Di peccati da scontare, per i circa 35.000 aquilani “ricoverati” nei momenti di punta dell’esodo nelle tendopoli e per gli altrettanti ospitati negli alberghi della costa, ne devono essere ancora molti, se a tre mesi da quel feroce inizio le scosse continuano a superare i limiti di guardia della scala Richter (intorno ai 4 gradi, mentre stiamo scrivendo). I clamorosi ritardi nel puntellamento delle migliaia di edifici seriamente compromessi, hanno aggravato, e di molto, la precaria situazione di “tenuta urbana” dell’intera città, che rischierà di diventare esplosiva con i primi freddi delle gelide ottobrate aquilane.
Sempre per il Capo del Governo non sarebbe inutile la lettura di un altro cronista aquilano, Francesco d’Angeluccio di Bazzano, il quale nelle Cronache delle cose dell’Aquila descrive con vivido realismo le varie scosse dell’altro terremoto abbattutosi sulla città poco più di un secolo dopo, mettendo però in evidenza lo strettissimo rapporto di causa ed effetto tra la distruzione parziale delle abitazioni nelle prime scosse e quella definitiva: “E a di 17 de Dicembre 1461, a ore 8 de nocte, revenne uno terramuto bono granne che tutcte le persone, ch’erano rannate a casa retornarono a fare le logie (baracche, n.d.a), come aviano facte da prima. E cascarono paricchie case da quelle ch’erano contaminate (lesionate, n.d.a) dallu primu terramuto e lle persone tutte stanno con gran paura”.Il terremoto, iniziato il 27 novembre terminerà ai primi di gennaio, dopo di che “tucti li omini sono retornati ad avetare (abitare, n.d.a) in le loro case”.

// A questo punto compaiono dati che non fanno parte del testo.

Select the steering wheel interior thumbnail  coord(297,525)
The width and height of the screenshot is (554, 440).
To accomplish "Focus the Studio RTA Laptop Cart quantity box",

Mentre gli aquilani dei tempi di Buccio di Ranallo e di Francesco d’Angeluccio di Bazzano, poterono rientrare in una città che sarà ricostruita più bella e più ampia di prima (città poi nuovamente distrutta nel terremoto del 1703, ma ostinatamente riedificata), gli attuali discendenti dimoranti nelle tendopoli e negli alberghi, conoscono una sola parte del loro ingrato destino: in circa 13.000 saranno “dispersi”, entro la fine dell’anno, nella ventina (?) di insediamenti delle casette antisismiche posizionate circolarmente rispetto al capoluogo, con distanze diametrali di circa 40 chilometri; un altro buon numero (ad esser ottimisti, facciamo 20.000?) dovrebbe rientrare prevalentemente nella parte periferica della città nelle case dichiarate agibili o tali con piccoli lavori di reintegro (classe A, B, C).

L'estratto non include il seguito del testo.